Managing Your Plan
Your plan determines how your workspace is packaged for growth, support, and billing. Reviewing it proactively helps you match the product setup to your real operating model, especially before expanding campaign volume, adding teams, or changing how you use the platform.
Prerequisites
- You have access to the plan or subscription settings.
- Your team knows who is authorized to approve plan changes.
- You understand current and expected usage, team size, and support needs.
- Finance and operations are aligned on whether the change is strategic, temporary, or corrective.
Recommended owner
- Account owner or billing admin: approves and completes plan changes.

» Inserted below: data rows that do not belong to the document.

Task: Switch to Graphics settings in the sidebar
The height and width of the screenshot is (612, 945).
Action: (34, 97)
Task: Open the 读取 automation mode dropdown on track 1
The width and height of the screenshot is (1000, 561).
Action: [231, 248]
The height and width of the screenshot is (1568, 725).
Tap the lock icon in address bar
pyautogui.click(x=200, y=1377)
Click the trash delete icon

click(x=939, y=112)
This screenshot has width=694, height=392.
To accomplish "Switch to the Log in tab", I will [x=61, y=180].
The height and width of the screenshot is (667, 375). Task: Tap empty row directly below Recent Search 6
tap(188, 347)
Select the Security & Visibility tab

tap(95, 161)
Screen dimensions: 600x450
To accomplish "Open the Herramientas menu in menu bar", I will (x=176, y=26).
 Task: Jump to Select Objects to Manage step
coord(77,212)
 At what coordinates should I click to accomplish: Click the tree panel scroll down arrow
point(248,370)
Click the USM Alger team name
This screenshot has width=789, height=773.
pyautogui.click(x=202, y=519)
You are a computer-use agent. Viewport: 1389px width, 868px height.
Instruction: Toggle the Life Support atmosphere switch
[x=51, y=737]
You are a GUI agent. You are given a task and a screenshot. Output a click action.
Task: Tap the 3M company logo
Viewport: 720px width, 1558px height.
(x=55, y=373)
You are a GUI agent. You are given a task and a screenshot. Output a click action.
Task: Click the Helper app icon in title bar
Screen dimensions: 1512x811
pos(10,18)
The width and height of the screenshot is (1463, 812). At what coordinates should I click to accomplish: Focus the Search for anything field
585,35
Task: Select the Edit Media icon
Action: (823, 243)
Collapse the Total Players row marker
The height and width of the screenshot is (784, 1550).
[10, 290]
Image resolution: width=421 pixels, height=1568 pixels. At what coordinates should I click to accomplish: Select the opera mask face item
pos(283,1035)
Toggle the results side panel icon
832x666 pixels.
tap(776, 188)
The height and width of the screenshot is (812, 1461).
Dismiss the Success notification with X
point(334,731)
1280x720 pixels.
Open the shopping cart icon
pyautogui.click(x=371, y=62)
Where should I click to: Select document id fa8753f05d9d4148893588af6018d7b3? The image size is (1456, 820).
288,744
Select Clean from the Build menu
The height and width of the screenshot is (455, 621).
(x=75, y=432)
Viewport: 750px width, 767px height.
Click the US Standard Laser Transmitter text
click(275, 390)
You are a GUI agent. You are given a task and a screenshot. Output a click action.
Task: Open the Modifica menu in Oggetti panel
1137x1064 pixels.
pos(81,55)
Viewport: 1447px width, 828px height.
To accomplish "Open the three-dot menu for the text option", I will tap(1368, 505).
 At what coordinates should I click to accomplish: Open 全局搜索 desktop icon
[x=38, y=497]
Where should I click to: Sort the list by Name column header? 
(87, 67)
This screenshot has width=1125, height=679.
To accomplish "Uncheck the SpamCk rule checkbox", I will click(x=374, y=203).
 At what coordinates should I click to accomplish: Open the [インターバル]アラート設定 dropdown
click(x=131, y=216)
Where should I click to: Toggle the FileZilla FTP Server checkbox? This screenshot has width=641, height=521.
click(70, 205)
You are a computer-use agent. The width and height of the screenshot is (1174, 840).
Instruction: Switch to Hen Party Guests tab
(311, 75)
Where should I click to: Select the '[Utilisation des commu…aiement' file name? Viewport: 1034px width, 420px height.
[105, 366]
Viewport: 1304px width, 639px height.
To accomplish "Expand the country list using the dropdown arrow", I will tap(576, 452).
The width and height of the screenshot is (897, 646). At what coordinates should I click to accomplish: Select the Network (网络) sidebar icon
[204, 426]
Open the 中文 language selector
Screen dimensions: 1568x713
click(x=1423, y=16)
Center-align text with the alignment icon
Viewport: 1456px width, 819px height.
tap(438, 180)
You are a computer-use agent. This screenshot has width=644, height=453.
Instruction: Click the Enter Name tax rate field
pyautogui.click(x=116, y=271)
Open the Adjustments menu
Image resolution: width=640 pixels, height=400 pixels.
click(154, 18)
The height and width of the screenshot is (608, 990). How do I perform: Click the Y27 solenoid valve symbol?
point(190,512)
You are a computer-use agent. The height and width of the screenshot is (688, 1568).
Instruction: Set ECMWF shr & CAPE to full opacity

- Operations leader: assesses whether the plan supports expected rollout needs.
- Finance owner: reviews spend impact before the change is finalized.
What your plan means
Your plan defines the commercial and operational framework for your workspace. It may affect available capabilities, service level expectations, or how billing is structured. Plan changes are important because they often influence both budget and go-to-market readiness.
The right question is not only "Can we change the plan?" but also "Does the current plan still fit how we are using Callaro?"
Steps
- Open the Plan or Subscription area in your account settings.
- Review the current plan summary and any included usage or support details.
- Compare the current plan with upcoming business needs, such as more campaigns, more teams, or higher traffic periods.
- Decide whether the change is needed for growth, cost control, or account cleanup.
- Confirm internal approval with the account owner and finance owner before making the change.
- Complete the plan update in Callaro.
- Review the account again after the change to confirm the new plan is displayed correctly.
- Communicate the change internally if it affects budget ownership, rollout assumptions, or support expectations.
How to decide whether to change plans
- Upgrade when usage, team complexity, or support requirements are outgrowing the current setup.
- Review cost structure before downgrading if variable usage or operational needs are still rising.
- Involve finance when the change materially affects budget timing or invoice expectations.
- Involve operations when the change could affect launch readiness, governance, or who can manage the workspace effectively.
How to know plan management is healthy
Your process is usually healthy when:
- the current plan matches how the workspace is actually being used,
- plan changes happen before operational pressure forces them,
- finance understands the commercial impact,
- operations understands the practical impact on rollout and ownership.
Common errors and failure handling
The wrong person is trying to change the plan
Use the correct billing or account owner account. Plan changes should be controlled and traceable.
The plan page does not reflect a recent change
Refresh the page and verify the last update completed successfully. If the status still looks wrong, contact support with the effective date of the expected change.
Finance approved the change, but operations was not prepared
Add an internal handoff step. Plan changes should be reviewed for operational impact, not treated as billing-only events.
The current plan seems expensive, but no one can explain why it still exists
Compare the plan with current usage and business goals before changing it. A plan can be more costly and still be the better fit if it prevents operational risk or support gaps.
Acceptance checklist
- The current plan has been reviewed against expected business needs.
- The correct internal owner approved any change.
- Finance understands the budget impact.
- Operations understands the rollout and support impact.
- The account shows the expected plan after the update.